My Uneasy Embrace of the Democratic Party

I have been spending a surprising amount of time watching the Democratic National Convention over the last couple of days, and during Bill Clinton's speech last night, I thought about how my identification with the Democratic Party has been a rather recent development.

As a child, I considered myself a Republican because my parents were Republicans, and so I assumed I was one too.  At the age of sixteen I had a political awakening, where I realized that most of the things I believed in were in fact not what the Republican party believed in.  In fact, I learned that my views were actually to the left of the Democrats!  Nevertheless, I put a lot of hope into Bill Clinton back in 1992, and felt betrayed by a president responsible for signing the Defense of Marriage Act, voting to deregulate banks, "reform" welfare, and generally supporting a less rapacious version of Reagan's neo-liberal economic policy.  By the 1996 election, I considered both major parties to be corrupt institutions only looking out for their own interests, and much less different from each other than their partisans claimed.

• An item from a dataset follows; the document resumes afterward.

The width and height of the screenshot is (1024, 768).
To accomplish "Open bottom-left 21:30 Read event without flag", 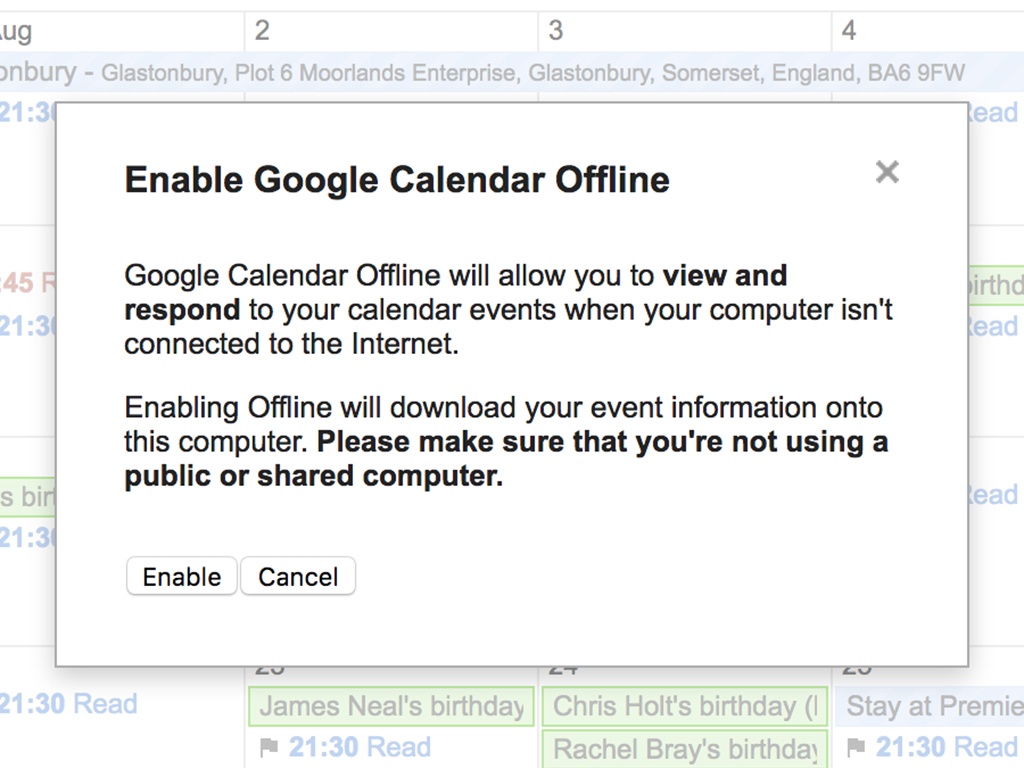I will 68,704.
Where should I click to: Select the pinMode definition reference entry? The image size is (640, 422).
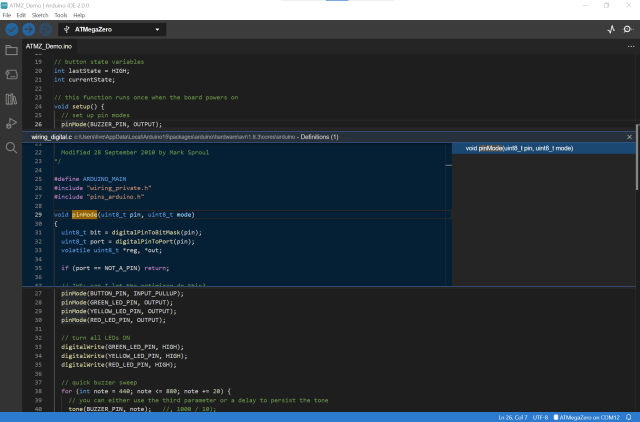(520, 148)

Consequently, I voted for third party presidential candidates in 1996 and 2000, feeling a moral obligation to cast a vote for the candidate who best represented my views.  (In the first case I lived in Nebraska, in the second Illinois, neither one a swing state.)  While I typically voted for Democrats, I would never have considered myself one, and registered as an independent.

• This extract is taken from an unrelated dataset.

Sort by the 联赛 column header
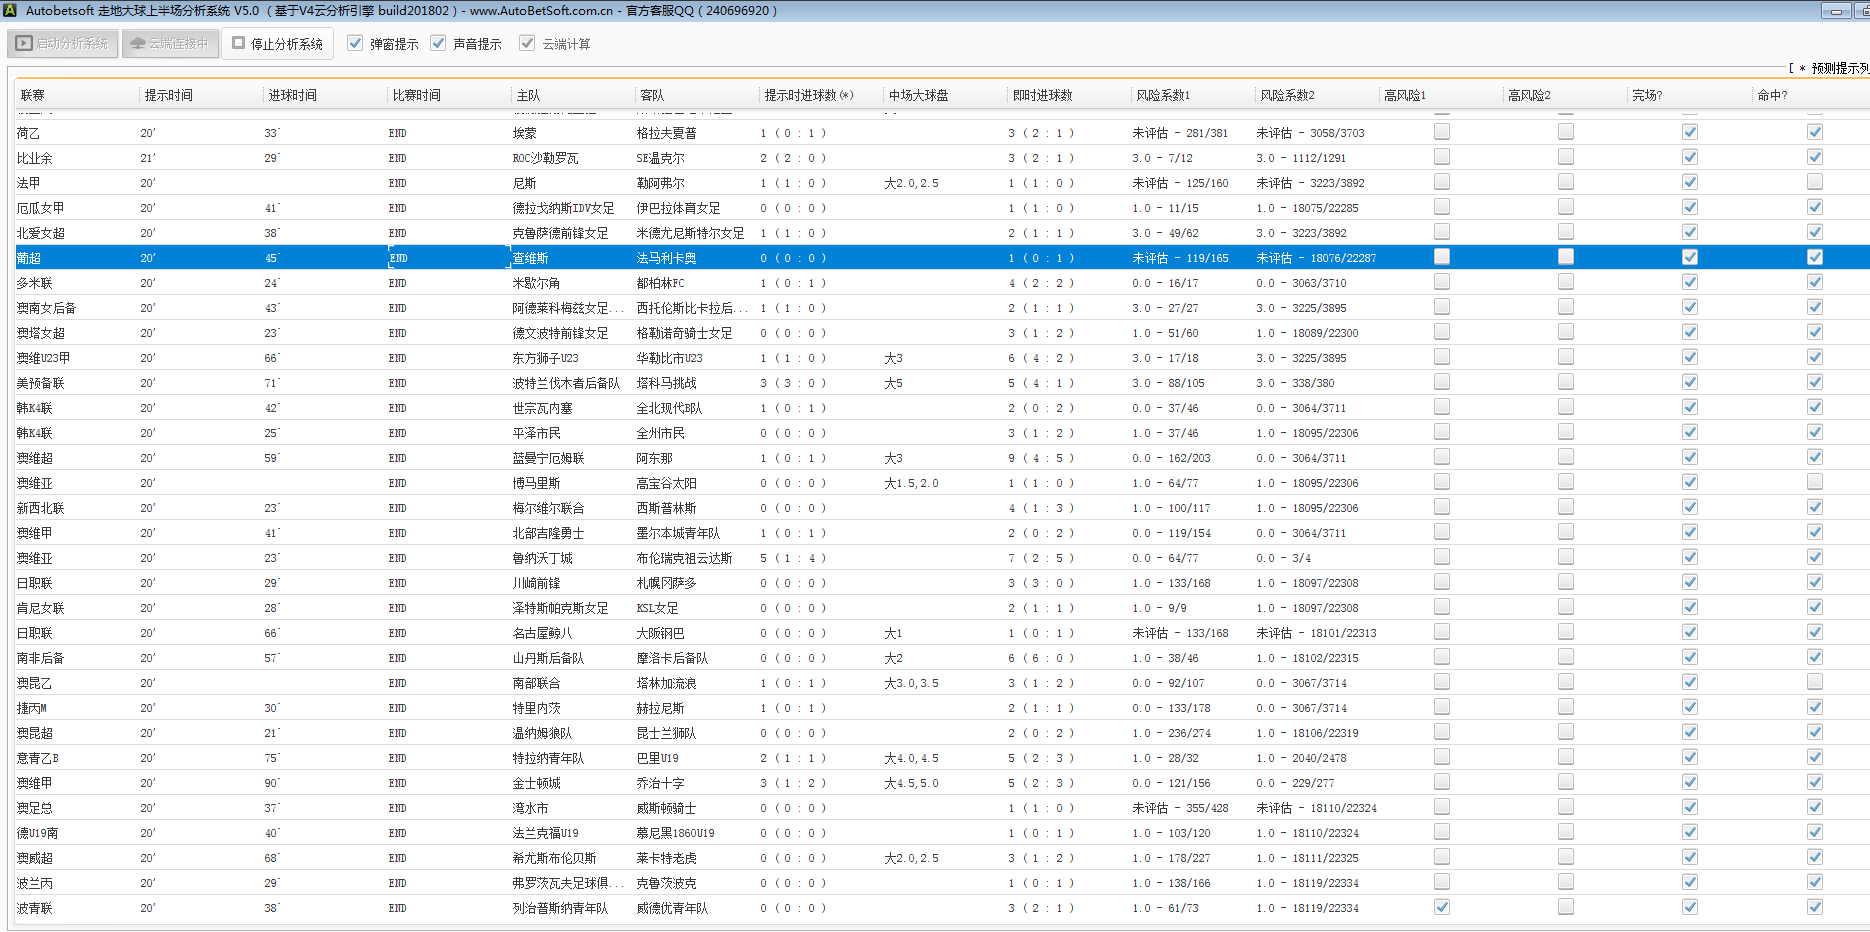 pyautogui.click(x=33, y=95)
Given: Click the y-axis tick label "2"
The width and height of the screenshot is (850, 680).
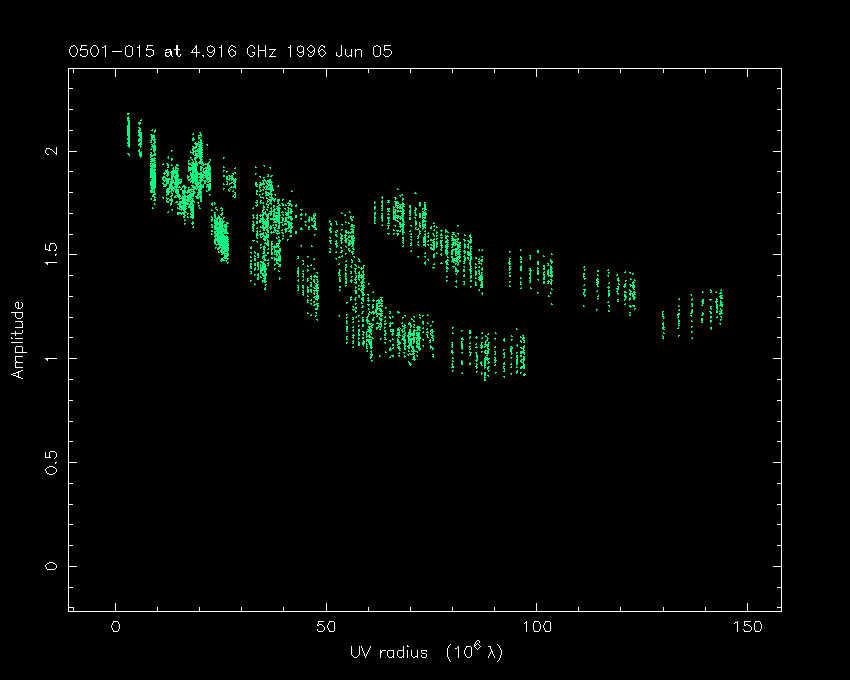Looking at the screenshot, I should (x=47, y=151).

Things changed after the 2000 election.  During that campaign, I scoffed at Al Gore's timidity and unwillingness to take strong liberal stances on the issues, although I developed a strong dislike of George W. Bush, who appeared to me to be, in technical terms, a goddamned moron born with a silver spoon in his mouth.  Once it became obvious how extreme the Republicans had become during the Bush administration, I realized that maintaining my moral purity by sitting on the sidelines and refusing to throw in my lot with the Democrats emboldened conservative radicals to run riot.

Essentially, I chose to be a Democrat out of fear of the alternative, not the strongest reason in the world, but one that has stuck.  The GOP has gone from being a center-right, broad-based party to the front organization for an extremist, ideologically-driven political movement seeking to impose Christianism, Dickensian laissez-faire capitalism, and an essentially racist, homophobic, and misogynistic definition of "America."  As much as I think the Democrats are hapless, weak-willed, compromised by their own corporate corruption, and lacking in vision, the alternative is unthinkable.

I've chortled a few times watching speakers at the DNC making promises they can't keep an wrapping themselves in the flag.  However, I have also nodded, smiled, and shouted a few "hell yeah!"s when folks like Lilly Ledbetter, Deval Patrick, Julian Castro, Elizabeth Warren, and Cory Booker have taken the podium.  By contrast, what little I could stomach of the RNC struck me as ridiculous, narrow-minded, and delusional.  Clint Eastwood's performance art piece pretty much summed it up: the Republicans live in an imaginary world of their own making, ruled by a bogeyman president who bears little resemblance to the real person.  I can only hope that more people like myself in the "reality based community" who are still undecided realize that the Republican Party is not a moderate alternative to an incumbent that are disappointed in.